A COP-30 sendo realizada no Brasil, em Belém, é uma oportunidade única. O Brasil é um dos países mais sustentáveis do mundo, com matriz energética limpa e vastos recursos naturais preservados. É hora de mostrar isso ao mundo. Queremos também levar o debate sobre moradia digna e acessível como parte fundamental da sustentabilidade. Isso inclui desde a escolha do terreno até a entrega e uso do empreendimento. Além disso, vamos tratar de financiamento verde, mostrando a importância de bancos e fundos fomentarem empresas com compromisso ambiental e social.

O que você, como cidadão, espera da COP-30?

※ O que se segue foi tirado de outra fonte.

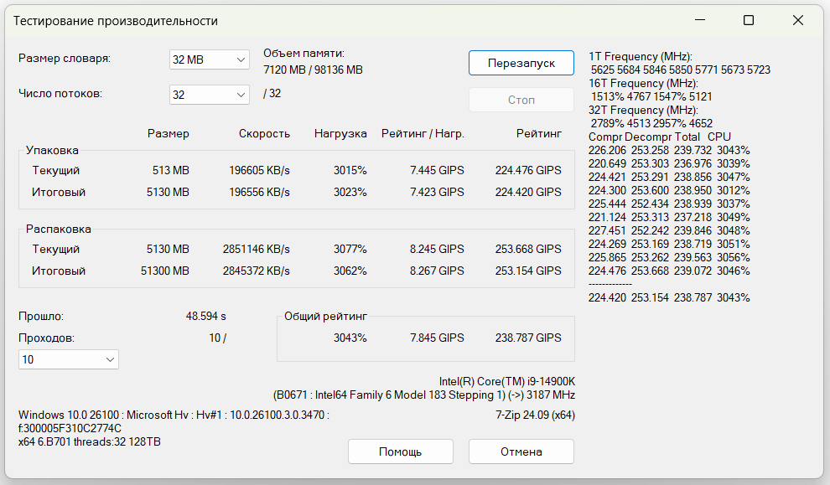Cancel the benchmark with Отмена

(521, 451)
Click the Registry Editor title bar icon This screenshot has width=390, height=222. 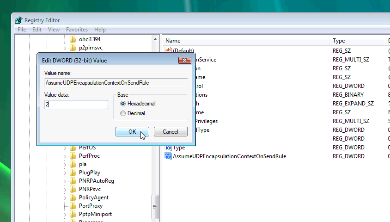pyautogui.click(x=18, y=20)
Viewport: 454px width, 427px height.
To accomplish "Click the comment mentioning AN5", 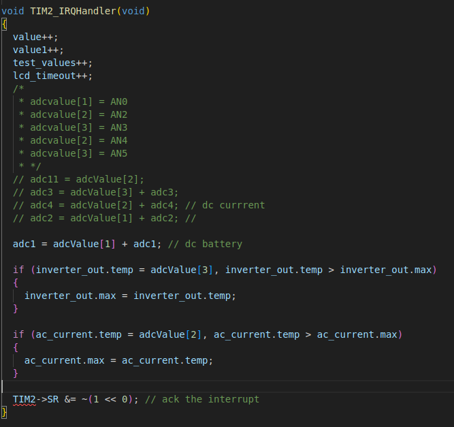I will pos(73,153).
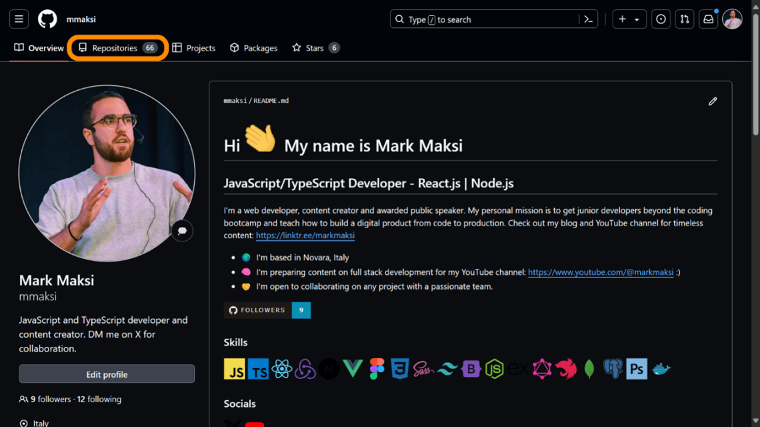
Task: Open the create new dropdown caret
Action: [638, 19]
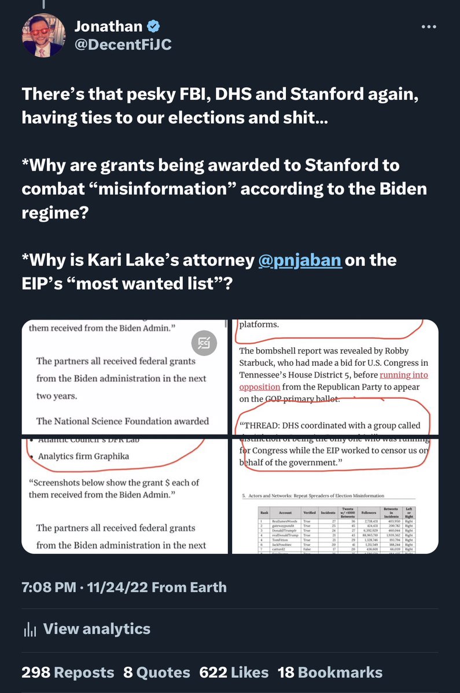Open the @DecentFiJC handle
This screenshot has width=460, height=693.
tap(123, 44)
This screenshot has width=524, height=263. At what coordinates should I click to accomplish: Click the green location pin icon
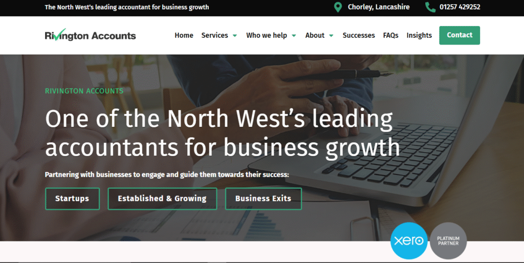click(x=338, y=7)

Espero responsabilidade dos líderes mundiais. Não dá mais para ficar apenas no campo das ideias. Precisamos de ação. Estamos na COP-30 ainda discutindo se um país vai aderir ou não a compromissos, isso é cansativo e frustrante. Os desastres ambientais estão aumentando. Se parte disso for cíclica, ainda temos tempo de minimizar os efeitos. Mas é comprovado que as emissões de gases de efeito estufa aquecem o planeta. Minha esperança é que a COP-30 seja um divisor de águas, com decisões concretas para garantir um futuro melhor para 2030 e 2050. A gente vê o clima de algumas cidades pior do que outras, e algum motivo tem, é porque interferimos no clima de alguma forma. Você vê rios que são secos, e quando você vai ver lá na origem, há uma intervenção incorreta do empreendedor e se a intervenção fosse correta, o rio ainda estaria lá. Não estou falando que não tem de intervir, mas tem de fazer a intervenção correta. Temos de ir para o campo das ações, tem de ir para o campo da ‘fazeção’. Precisamos tomar ação. Essa é a minha esperança para a COP-30.